Introduction:
The study focuses on how alcohol and genetics simultaneously increase the chances of developing oral cancer, specifically in Japanese men. Cancers in the oropharyngeal regions (esophagus and throat) are strongly linked to alcohol consumption; however, some individuals are more susceptible than others. As an increase in esophageal cancer has been observed in Japan, it is important to understand why. A gene prevalent in East Asians known as ALDH2*2 is a mutant allele that encodes an inactive form of the enzyme Aldehyde Dehydrogenase-2. In specifically Japanese alcoholic patients, this inactive form has been seen to cause an increase in cancer in the upper aerodigestive tract. ALDH2 affects the body’s process to break down alcohol, which, if paired with alcohol consumption, detrimentally affects the rate at which cancer can be formed. The study explores how inactive forms of ALDH2 can correlate with higher chances of developing oral cancer if paired with alcohol consumption.
Methods:
The study observed two sample groups: one group that consisted of Japanese drinkers with esophageal squamous cell carcinomas (ESCC), and one group of Japanese drinkers without ESCC. To keep the experimental constant and controlled, age, drinking, and smoking habits were adjusted so that the effect of ALDH2 could be examined without the influence of external factors. Comparing Japanese drinkers with or without ALDH2 to alcohol consumption allowed researchers to examine how the development of single or multiple cancers is related to genetic differences and alcohol metabolism.
Results:
Japanese males with an inactive ALDH2 gene displayed a higher risk of developing multiple cancers, reporting a 2-10x higher risk than Japanese males with the active form of the ALDH2 gene. Specifically, the prevalence of multiple esophageal and head/neck cancers was notably higher in those with ALDH2 deficiency, where heavy drinkers with this genotype had the highest incidence of synchronous (simultaneous) or metachronous (over time) cancers.
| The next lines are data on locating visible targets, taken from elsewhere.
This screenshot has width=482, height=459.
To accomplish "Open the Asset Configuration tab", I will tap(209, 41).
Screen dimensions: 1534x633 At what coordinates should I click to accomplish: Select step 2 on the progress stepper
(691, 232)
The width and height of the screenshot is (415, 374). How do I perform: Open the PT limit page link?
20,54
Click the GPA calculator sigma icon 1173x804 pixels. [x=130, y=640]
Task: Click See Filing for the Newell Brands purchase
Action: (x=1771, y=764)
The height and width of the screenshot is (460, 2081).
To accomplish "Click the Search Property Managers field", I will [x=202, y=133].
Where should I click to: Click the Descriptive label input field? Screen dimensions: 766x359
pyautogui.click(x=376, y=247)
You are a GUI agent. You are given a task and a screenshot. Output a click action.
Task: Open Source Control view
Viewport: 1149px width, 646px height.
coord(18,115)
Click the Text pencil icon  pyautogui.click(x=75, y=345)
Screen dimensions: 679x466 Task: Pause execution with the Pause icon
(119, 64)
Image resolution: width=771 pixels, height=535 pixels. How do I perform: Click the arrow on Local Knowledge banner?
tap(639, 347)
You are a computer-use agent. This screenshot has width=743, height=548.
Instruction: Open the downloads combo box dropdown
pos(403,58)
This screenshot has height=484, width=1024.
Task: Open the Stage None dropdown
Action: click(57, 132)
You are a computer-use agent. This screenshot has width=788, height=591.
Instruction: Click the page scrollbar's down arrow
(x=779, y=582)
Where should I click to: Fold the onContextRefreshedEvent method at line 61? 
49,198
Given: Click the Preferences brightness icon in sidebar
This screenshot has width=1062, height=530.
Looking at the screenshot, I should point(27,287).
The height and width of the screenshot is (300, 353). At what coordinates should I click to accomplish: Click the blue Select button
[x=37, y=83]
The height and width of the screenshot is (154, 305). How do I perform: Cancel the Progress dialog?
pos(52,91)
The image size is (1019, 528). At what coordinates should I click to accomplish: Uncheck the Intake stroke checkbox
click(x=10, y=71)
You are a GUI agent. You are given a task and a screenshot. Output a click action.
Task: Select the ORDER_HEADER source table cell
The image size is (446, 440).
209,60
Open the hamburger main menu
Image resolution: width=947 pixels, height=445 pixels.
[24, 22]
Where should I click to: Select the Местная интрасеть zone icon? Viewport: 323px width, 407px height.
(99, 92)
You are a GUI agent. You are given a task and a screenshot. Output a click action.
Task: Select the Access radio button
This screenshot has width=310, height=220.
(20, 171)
Rather than only showing a general increase in cancer risk, the findings point more specifically to a pattern of cancer multiplicity, meaning these individuals were more likely to develop cancers at more than one site or at different times. The results suggest that inactive ALDH2 may be linked not just to cancer occurrence, but to a broader susceptibility of the upper aerodigestive tract in men who drink alcohol.
Conclusion:
ALDH2 gene deficiency correlates with higher rates of developing various cancer types if alcohol consumption is also accounted for. Specifically, East Asian men are more vulnerable to having an inactive ALDH2 gene, where the study shows that individuals with this deficiency who drink alcohol are more likely to develop multiple cancers in the esophagus and throat.